── Selected excerpt
13 July 2010

Managing SharePoint SandBox (User) Solutions

In SharePoint 2010, Microsoft has provided new functionality called “Sandbox” or “User Solutions” that allow administrators and Site Collection owners to upload new functionality scoped to a single site collection. This means that site collection owners can host bespoke code or 3rd party add-ons that are useful to them without affecting others on the same farm. This functionality is incredibly useful in situations where organizations have shared SharePoint farms that serve the needs of various groups. It’s also very useful if organizations are looking to leverage services like SharePoint Online or Microsoft Business Productivity Online (both services offer a SaaS-based version of SharePoint), but have historically been prevented from including custom code.

In the May issue of SearchWinIT’s SharePoint E-Zine, I discuss the management controls and shortcomings of this new feature.

03 July 2010

Can Search really solve Information “Findability?”

We’ve all heard the lament from end users and IT professionals alike: “I can’t find what I need in our … [fill in the blank here – network share, intranet, portal, etc].”  The reason, virtually universally, is that: 1) there’s an unintelligible organization to the content and 2) using the internal search tool never seems to return the results people need/want.  As a result, there’s a growing sentiment that “the solution” is to just get a Google appliance (or other inappropriately expensive search tool) and everything will be fine.  It’s worthy of note that this sentiment comes from all levels in the organization – from executive business management to senior IT management and all the way down to the average joe/jane employee (IT or not) - making the statement carry that much more weight.

Interestingly, there’s a certain logic to this statement (perverse though it may be to people who spend their professional careers mired in trying to solve the problem of findability).  When most people search for content on the web, they overwhelmingly use Google’s search technology.  In my own experience, if the content exists, it’s likely I can find it with Google search.  How Google makes is happen is a mix of complex mathematics, massive computing power and (seemingly to me) black magic, since even companies with vast resources invested in bettering search (like Microsoft) have yet to equal Google’s search success.  However, isn’t Google’s success also partly due to perception and, frankly, low expectations?
────
── Entries
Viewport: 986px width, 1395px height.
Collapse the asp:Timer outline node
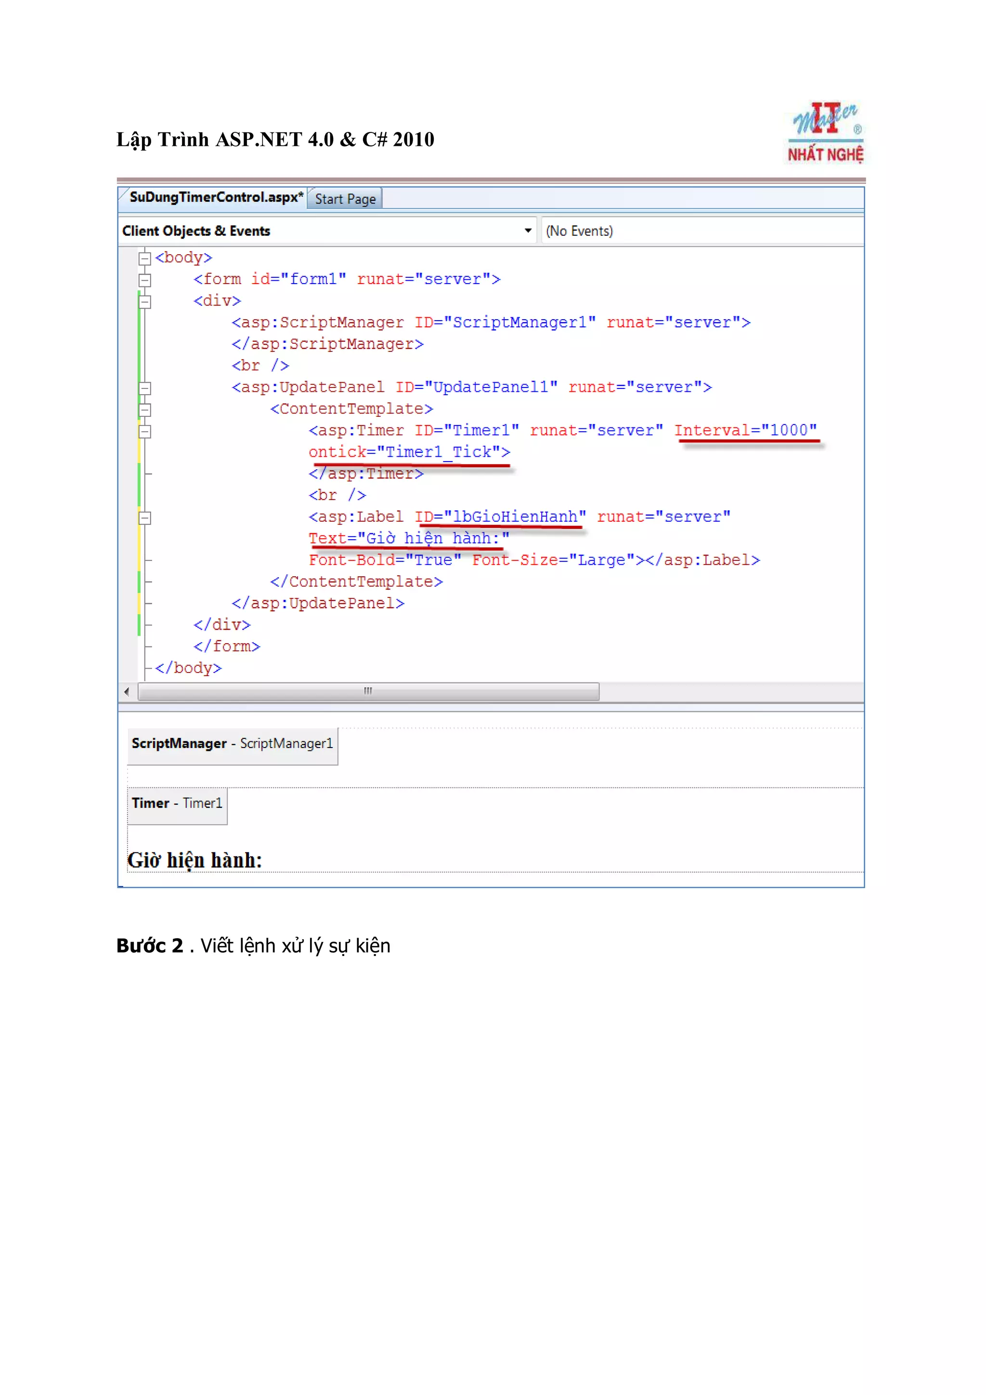pos(145,431)
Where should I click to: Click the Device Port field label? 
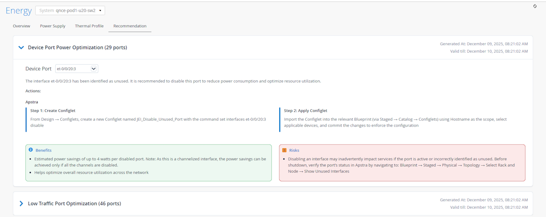39,69
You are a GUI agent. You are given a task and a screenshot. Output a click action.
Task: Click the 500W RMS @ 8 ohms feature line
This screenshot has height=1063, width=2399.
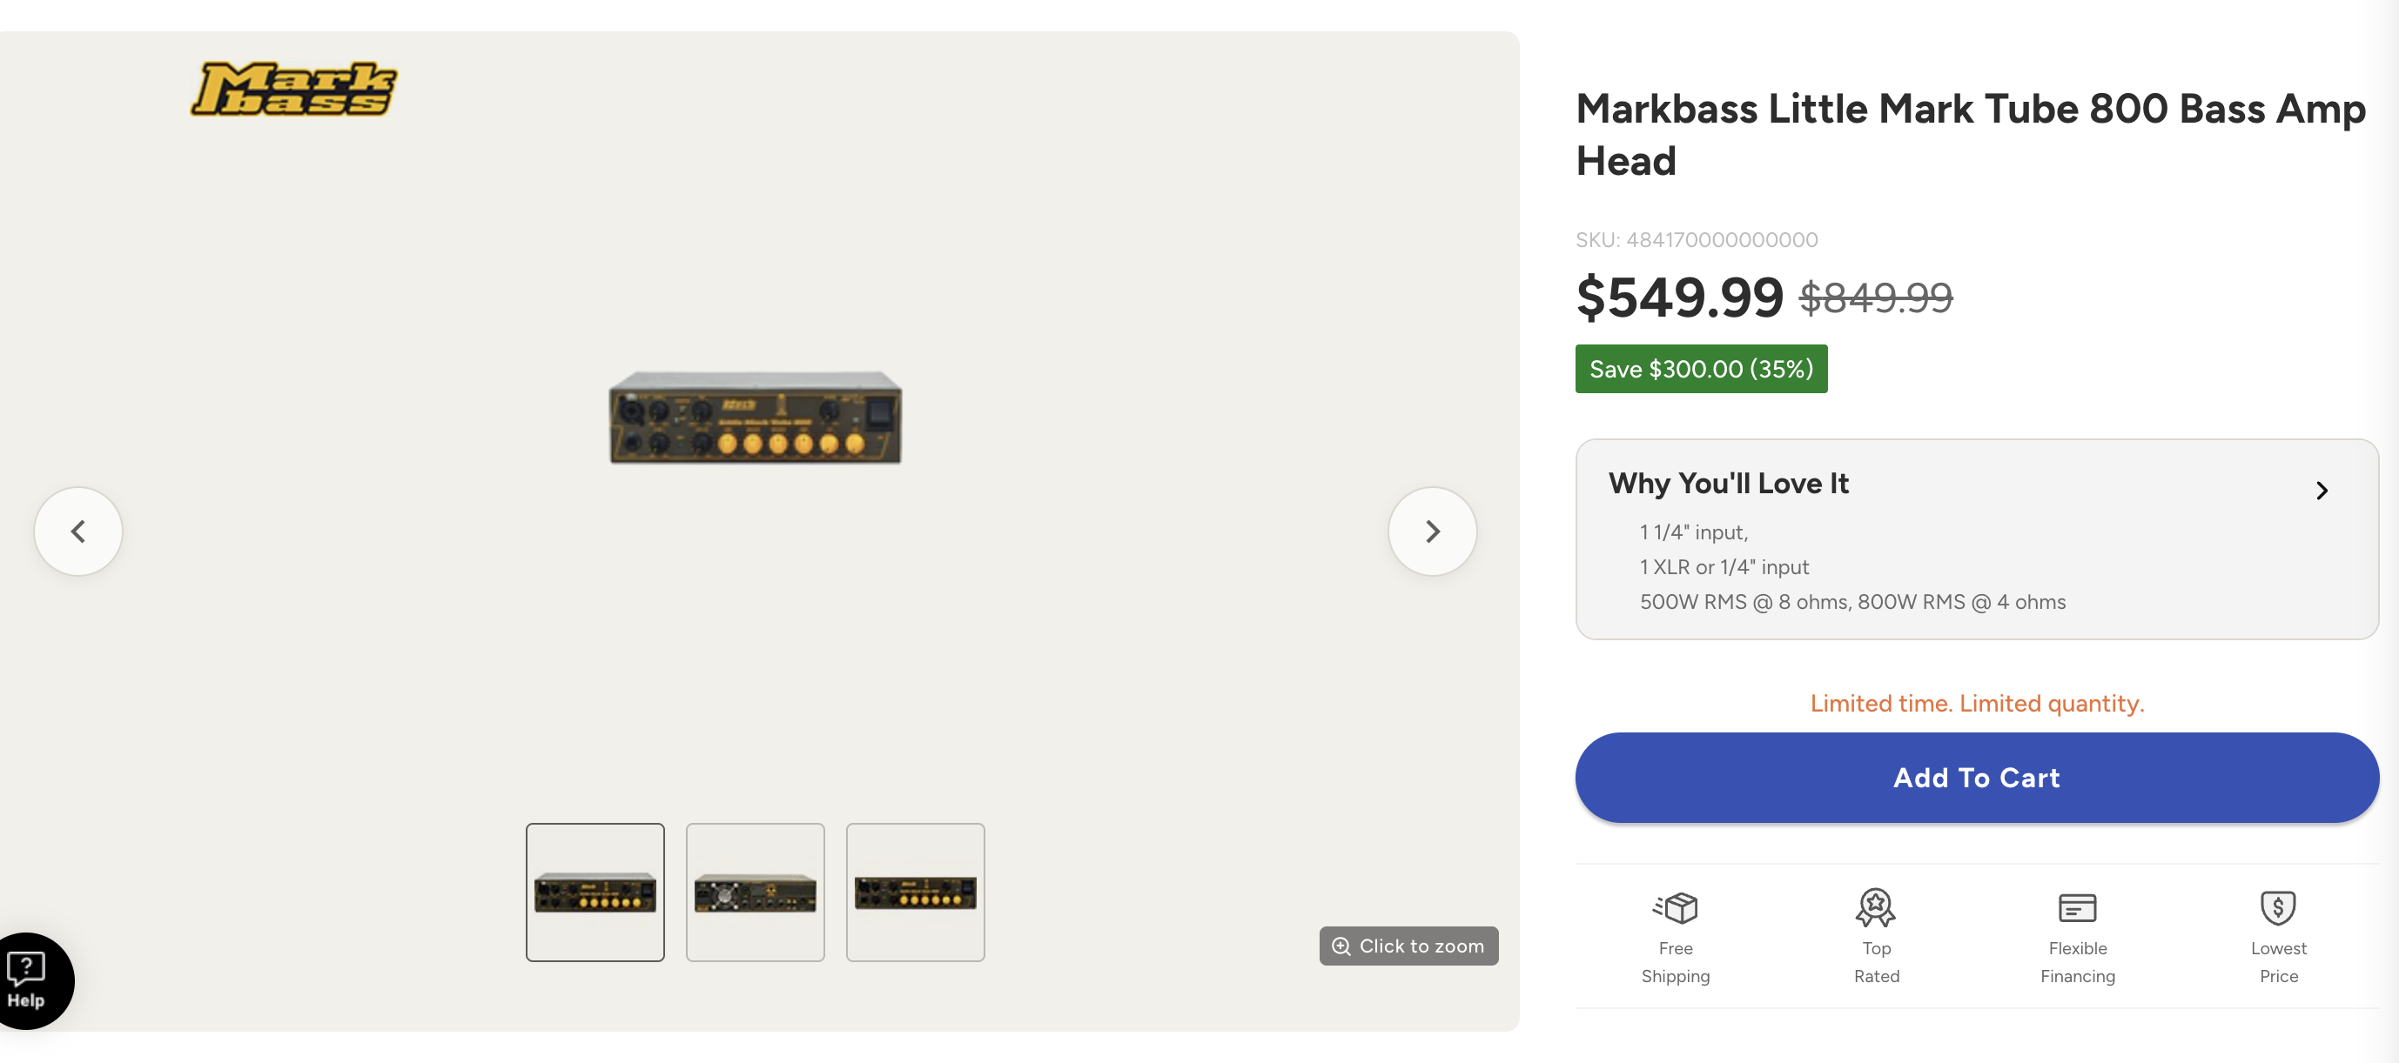point(1852,602)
────
Complete the following:
**A.** From the SharePoint and search blog text, copy the passage that begins at the words "Managing SharePoint SandBox" and stops after the words "including custom code.".
**B.** Continue the blog post on search and information findability, picking up after its final sentence.

Solved problems:
**A.**
Managing SharePoint SandBox (User) Solutions

In SharePoint 2010, Microsoft has provided new functionality called “Sandbox” or “User Solutions” that allow administrators and Site Collection owners to upload new functionality scoped to a single site collection. This means that site collection owners can host bespoke code or 3rd party add-ons that are useful to them without affecting others on the same farm. This functionality is incredibly useful in situations where organizations have shared SharePoint farms that serve the needs of various groups. It’s also very useful if organizations are looking to leverage services like SharePoint Online or Microsoft Business Productivity Online (both services offer a SaaS-based version of SharePoint), but have historically been prevented from including custom code.

**B.**
By and large, research suggests that most people “hope” to find content when searching the web.  If I execute a query using Google’s search site, I don’t actually know if the content I want exists.  I hope that it does and, when I find it,  I’m pleasantly surprised.  By contrast, when I search for content internally, it’s not a question of “if” the content exist, it’s a question of where.  I know that the content lives somewhere inside my … [again fill in the blank – file share, intranet, portal, etc], I just don’t know where. 

When I use my portal’s search engine to execute a query, I expect to find the content I want.  However, when the content I know exists doesn’t appear in the search results (or doesn’t seem to appear), I get very frustrated (can I get a Marine hoo-rah if you empathize??).  If I’m feeling particularly persistent, I may execute another query, perhaps using different keywords, to see if I can find my content in a different way.  This second attempt may or may not yield better results.  In the end though, my perception is I’ve just wasted a bunch of time and I’m no better off.  Worse yet, I have now come to two very harsh, though potentially inaccurate, conclusions: 1) Google rocks and I don’t understand why we don’t use it internally and 2) whatever search technology we are using internally stinks (I’ve heard clients use more colorful language, which I’ll spare you here).  Also, and not any less important, I’m very deeply disappointed that I will be spending more wasted energy duplicating an effort to either recreate the content I can’t find or, at least, doing duplicative research to support the work I actually have to complete.

If you’re still reading, I suspect you not only empathize, but are hoping I’ll give you “the solution.”  My honest response is that if I had a silver bullet solution, I would probably be very wealthy.  I would be cruising the Atlantic on a large yacht, with a drink in my hand and not searching for anything in particular except perhaps the elusive lime to add a little something extra to my libation.  Since my reality is that there is no silver bullet solution (and I don’t have a boat), I offer some truisms and suggestions about finding content in your organization and how to make that process better:

  • Taxonomy is required (really)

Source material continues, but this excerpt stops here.